__Work item__.
Restate word for word the lines below, from the one containing "Set plan state to Bloqué" through the final line, with no pictures included.

__Given records__.
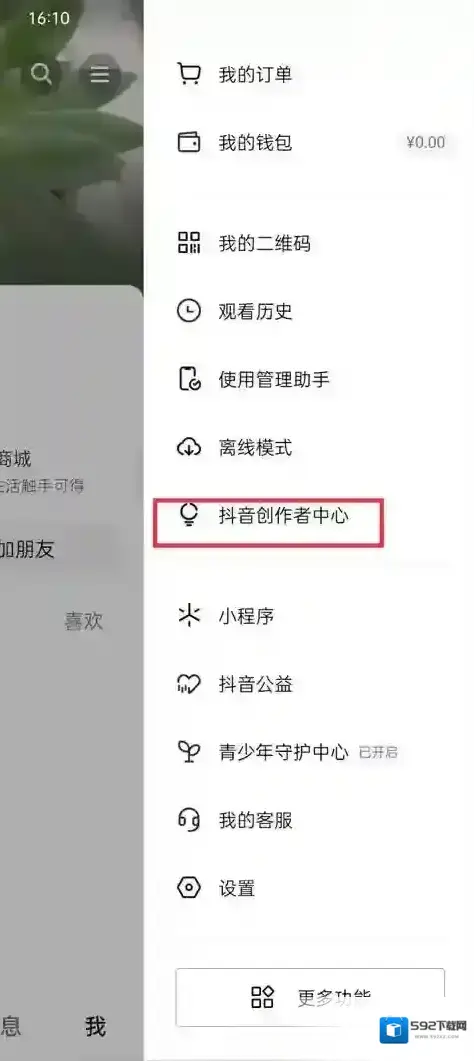The width and height of the screenshot is (474, 1061).
Task: Tap the cloud download icon for 离线模式
Action: click(189, 447)
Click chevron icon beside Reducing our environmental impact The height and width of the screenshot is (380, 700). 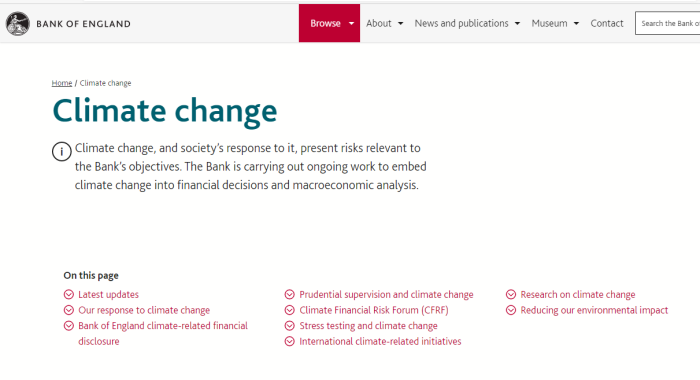point(511,310)
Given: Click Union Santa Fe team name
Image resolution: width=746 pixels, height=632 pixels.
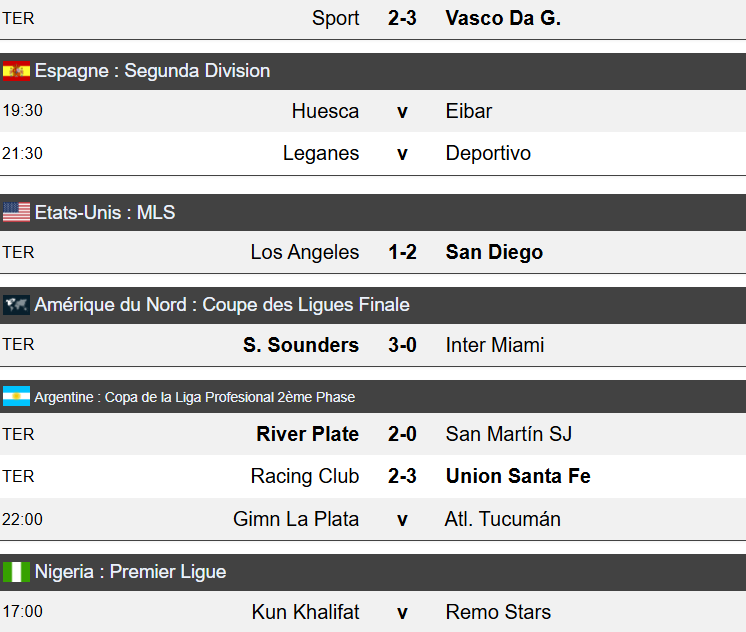Looking at the screenshot, I should (518, 476).
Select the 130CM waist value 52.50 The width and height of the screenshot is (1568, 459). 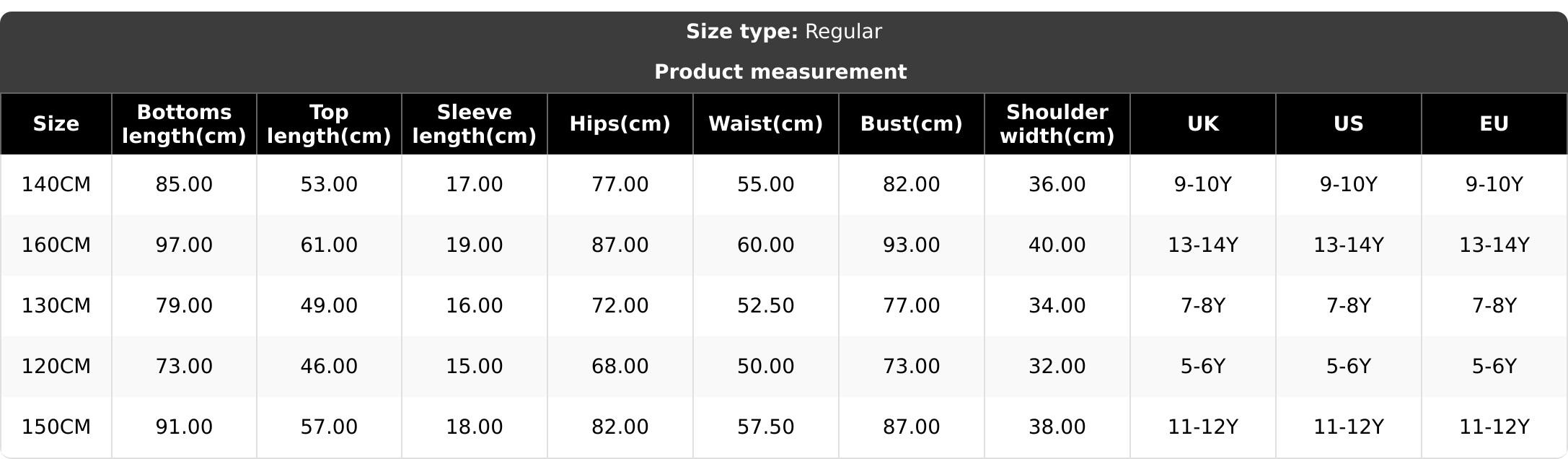pos(765,306)
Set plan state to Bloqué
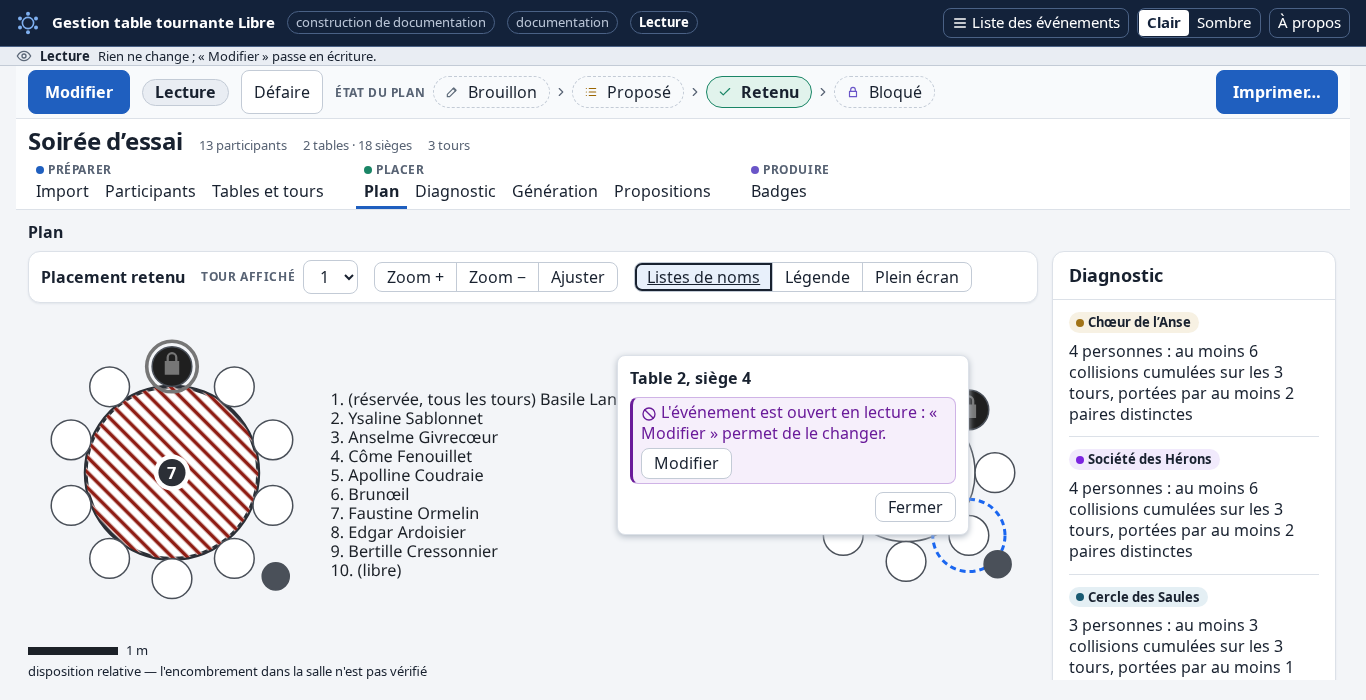The image size is (1366, 700). point(884,92)
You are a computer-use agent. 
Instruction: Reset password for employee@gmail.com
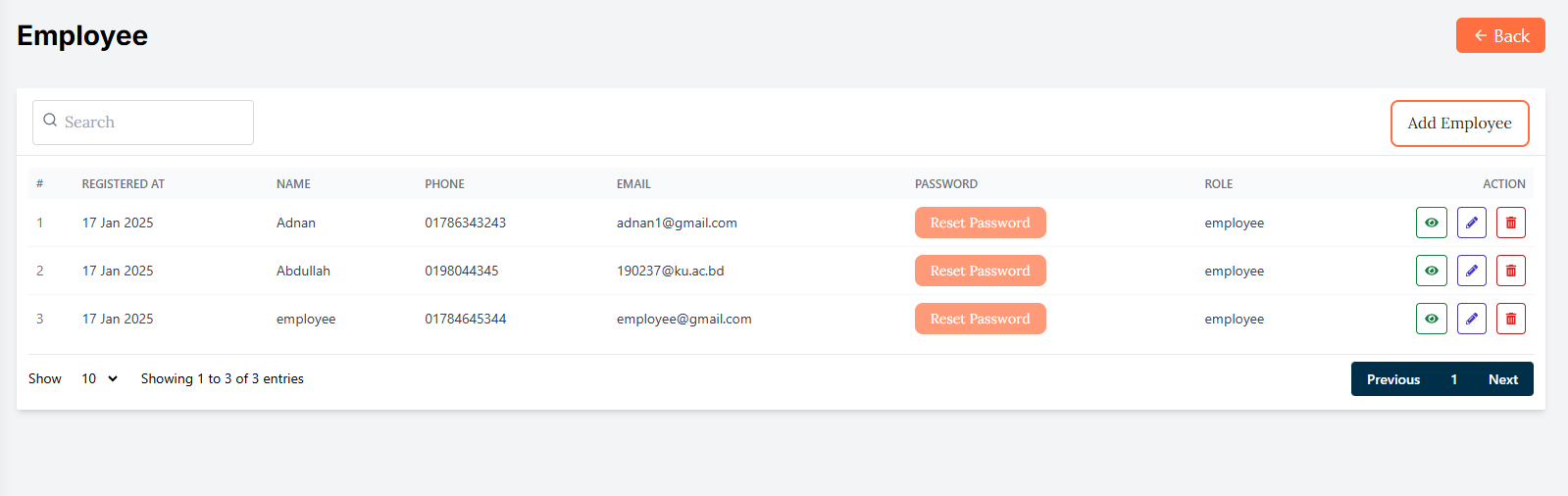coord(980,319)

__Expected answer__.
Set plan state to Bloqué
The image size is (1366, 700). point(884,92)
You are a computer-use agent. 
Instruction: Reset password for employee@gmail.com
coord(980,319)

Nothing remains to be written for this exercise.